Astaëlle lui demanda :
— Pourquoi n'as-tu rien dit à ce monstre qui vous sert de chef.
— Je ne suis pas un guerrier, je suis un mage. Nous avons gagné cette guerre, mais nous sommes très loin d'avoir gagné la paix. Alors à quoi bon lui parler de tout ça ? À quoi cela lui servirait-il ? À se lancer dans de nouvelles batailles, à commettre d'autres massacres ?

Shack'Gan trempa une petite cuillère en bois dans le bol fumant puis il goûta son breuvage. Il hocha la tête et plongea un gobelet dans le pot avant de se tourner vers l'elfe. Il l'observa quelques secondes avant de vider le gobelet à moitié :
— Tu n'as pas vraiment la même corpulence qu'un guerrier troll... Ce ne serait pas prudent de te donner la même quantité de ce remède.
Il lui tendit la potion anesthésiante, mais elle refusa en s'excusant :
— Ne crois pas que je doute de toi, mais lorsque ce Zol'Kor viendra me chercher demain, je veux avoir toute ma tête pour ne pas parler.
Le mage l'observa quelques instants avant de reposer le gobelet :
— Tu es courageuse. C'est une qualité que nous respectons...
Il réfléchit un instant :
— Du moins, que nous respections encore, il n'y a pas si longtemps que ça. C'est tout à ton honneur. Mais j'ai bien peur que Zol'Kor n'ait pas envie de te faire parler. Il veut se servir de toi pour pousser les autres à parler.

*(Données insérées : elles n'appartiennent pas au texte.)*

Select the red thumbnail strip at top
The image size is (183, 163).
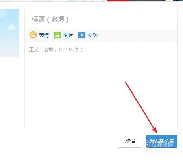[118, 0]
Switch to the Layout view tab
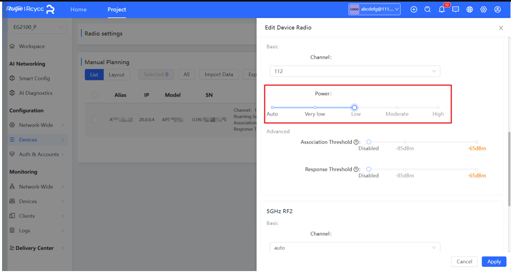This screenshot has height=280, width=511. (116, 75)
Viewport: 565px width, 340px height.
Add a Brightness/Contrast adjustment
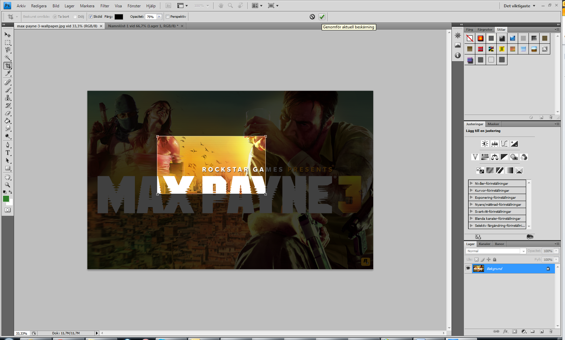coord(485,144)
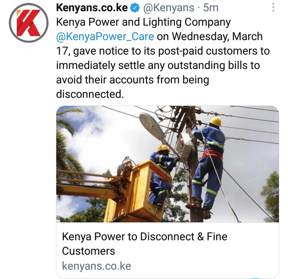Click the blue verified badge
Viewport: 288px width, 279px height.
point(135,8)

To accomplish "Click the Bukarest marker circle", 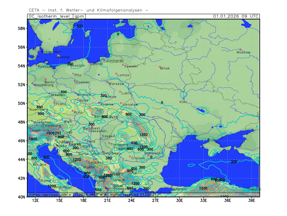I will 148,156.
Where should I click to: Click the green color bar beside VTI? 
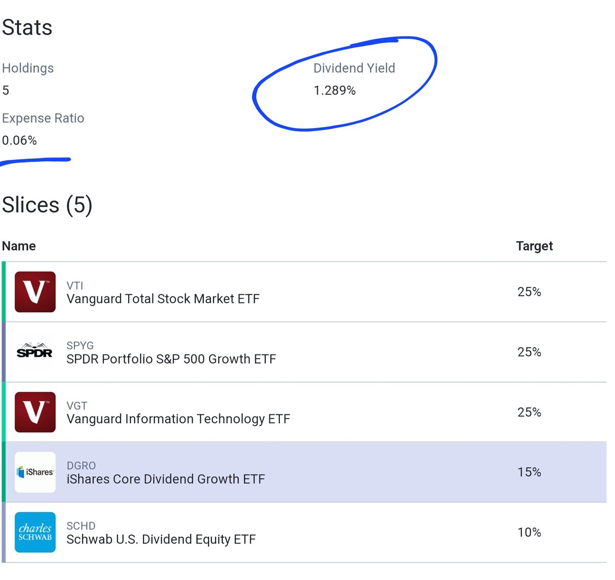click(4, 292)
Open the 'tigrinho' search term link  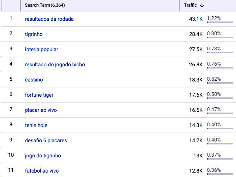pyautogui.click(x=34, y=34)
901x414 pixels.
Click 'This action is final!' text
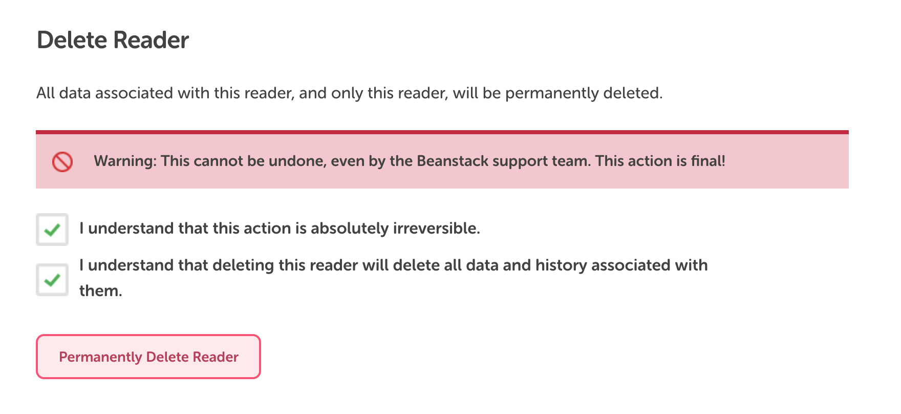(660, 161)
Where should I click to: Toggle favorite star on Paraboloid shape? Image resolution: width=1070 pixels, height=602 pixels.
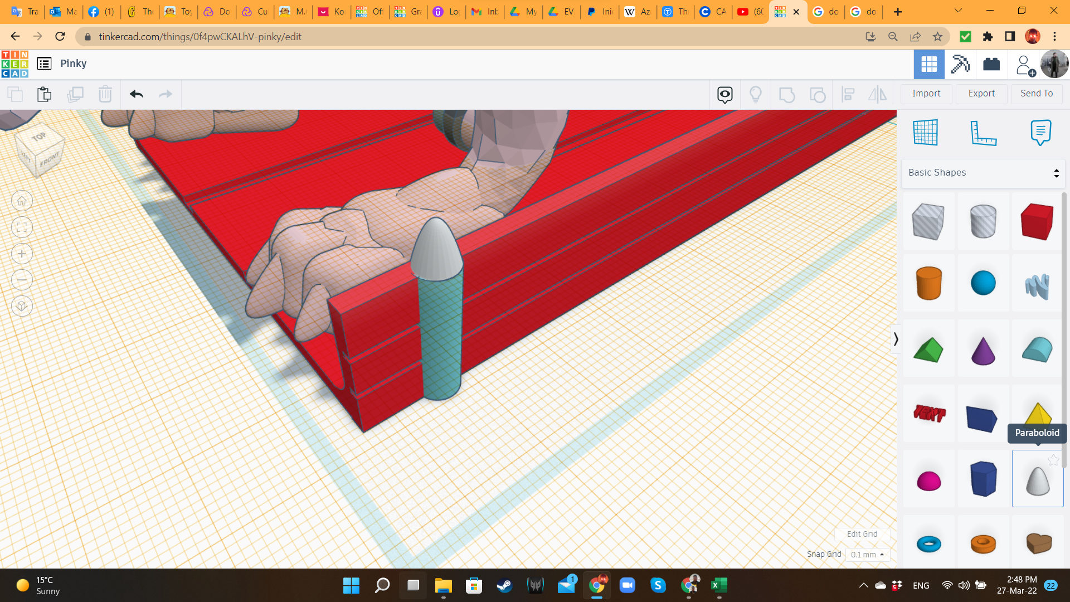[1053, 460]
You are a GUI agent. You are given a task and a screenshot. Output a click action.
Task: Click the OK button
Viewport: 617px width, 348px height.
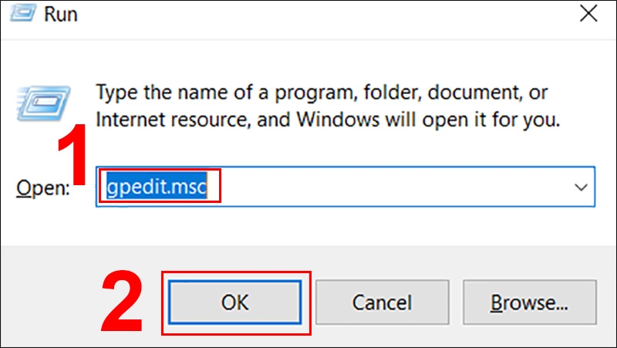tap(235, 302)
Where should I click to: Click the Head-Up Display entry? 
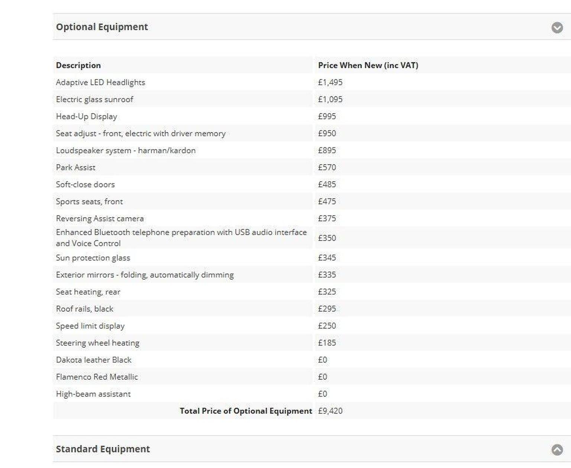pos(86,116)
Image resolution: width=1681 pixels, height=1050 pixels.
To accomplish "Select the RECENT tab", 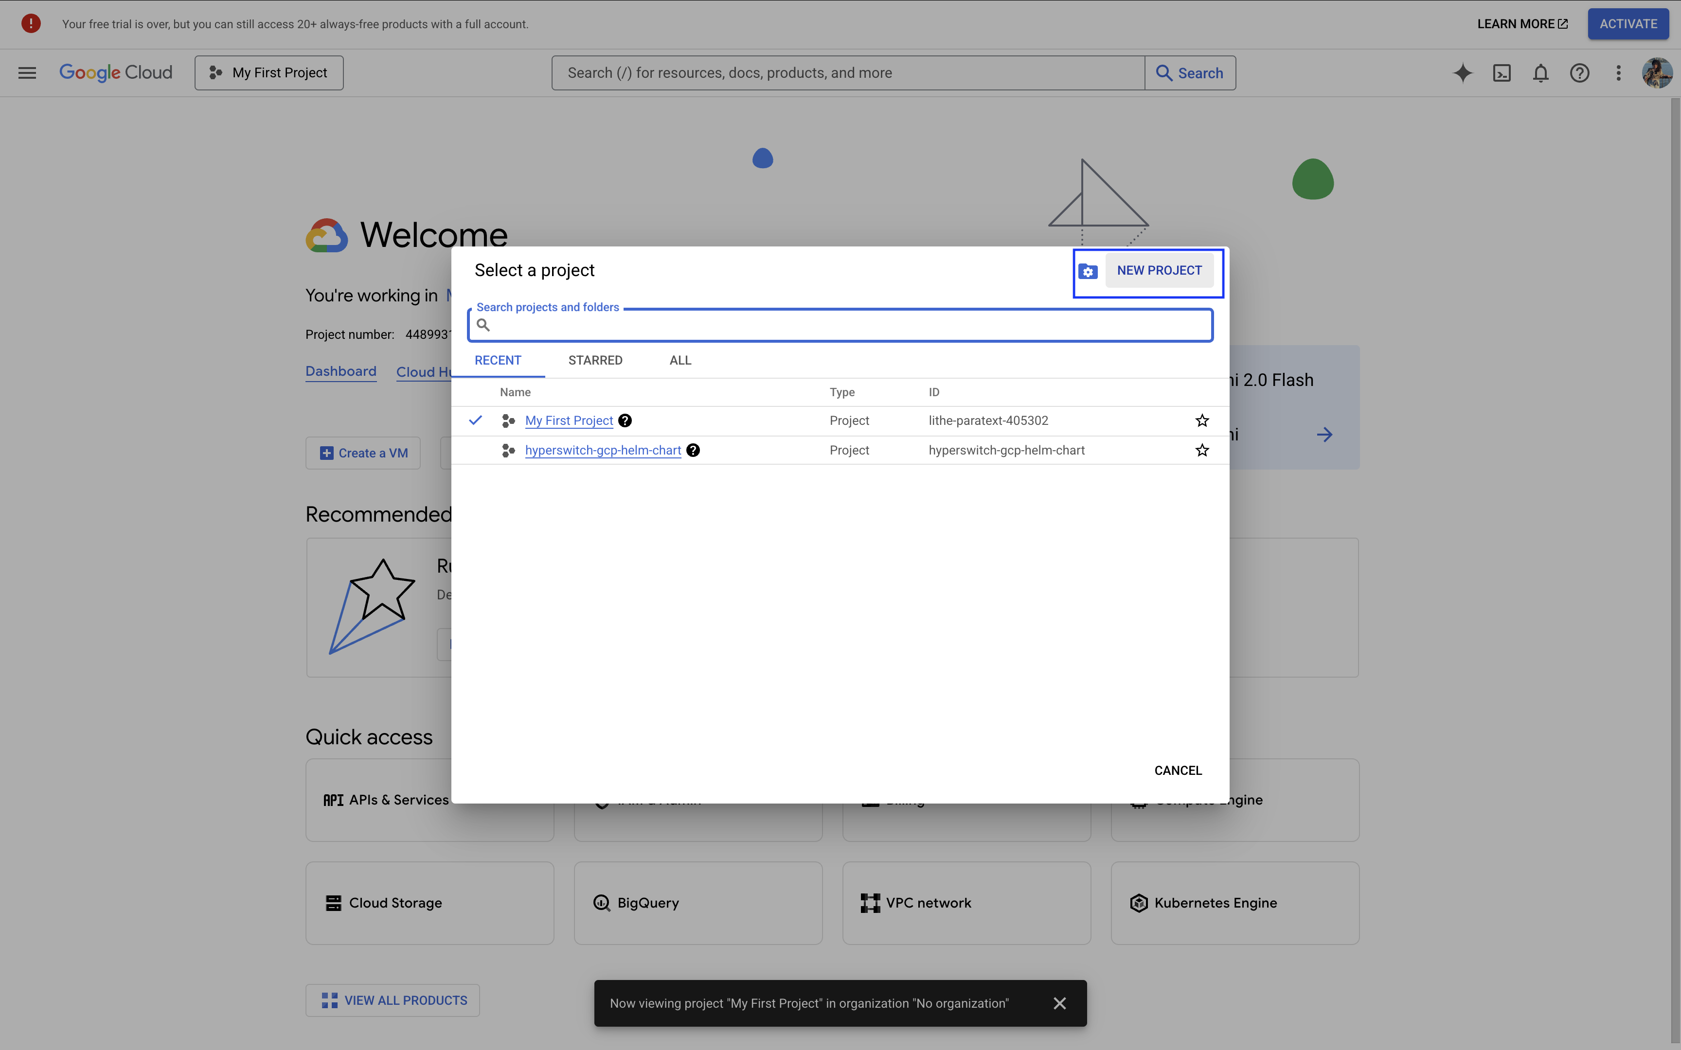I will click(497, 360).
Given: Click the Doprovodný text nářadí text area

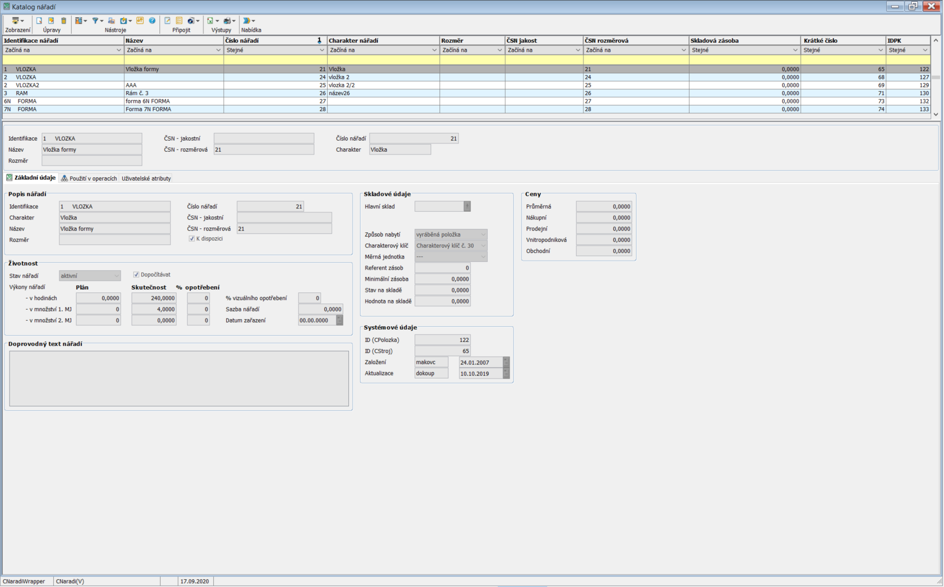Looking at the screenshot, I should click(179, 378).
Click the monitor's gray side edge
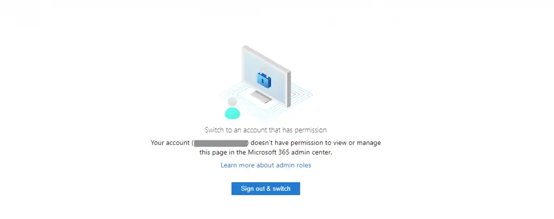The image size is (554, 219). [289, 89]
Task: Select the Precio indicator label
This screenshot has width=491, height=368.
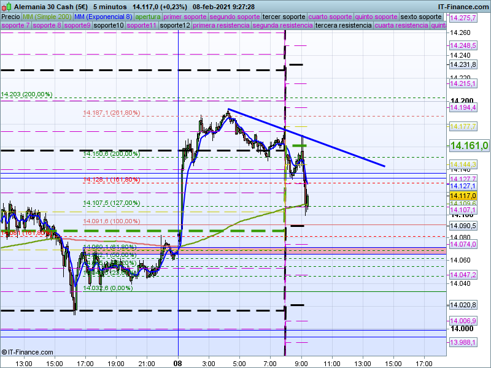Action: point(10,17)
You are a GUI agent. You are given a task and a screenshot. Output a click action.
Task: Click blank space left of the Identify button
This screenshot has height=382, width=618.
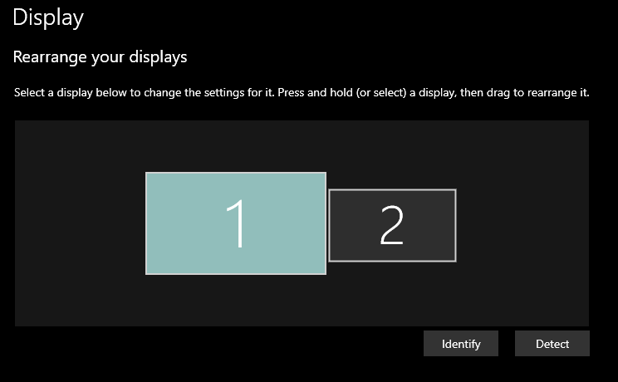click(249, 344)
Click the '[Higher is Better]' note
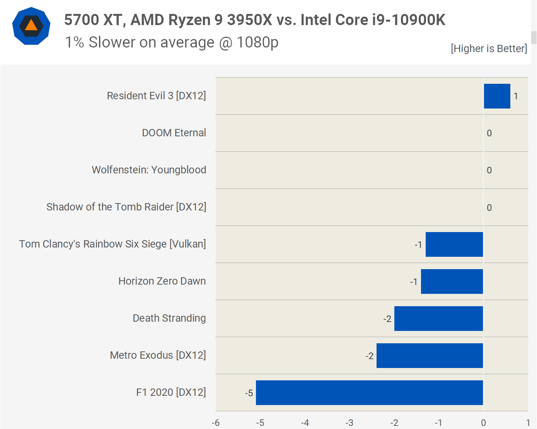Viewport: 537px width, 429px height. tap(489, 49)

Elle serra les poings et son regard se fit dur :
— Ils ne diront rien. Nous sommes un seul arbre. Une feuille peut tomber, ça n'empêche pas l'arbre de vivre.
Ces dernières paroles ébranlèrent Lak'Mor. Il se pencha ver Shack'Gan :
— On doit bien pouvoir faire quelque chose pour elle !
Le mage invoqua à nouveau la chaleur dans ses mains avant de les poser sur l'épaule blessée de l'elfe :
— Dans l'immédiat, nous pouvons simplement remettre son épaule en place. J'aurais besoin de toi pour l'immobiliser.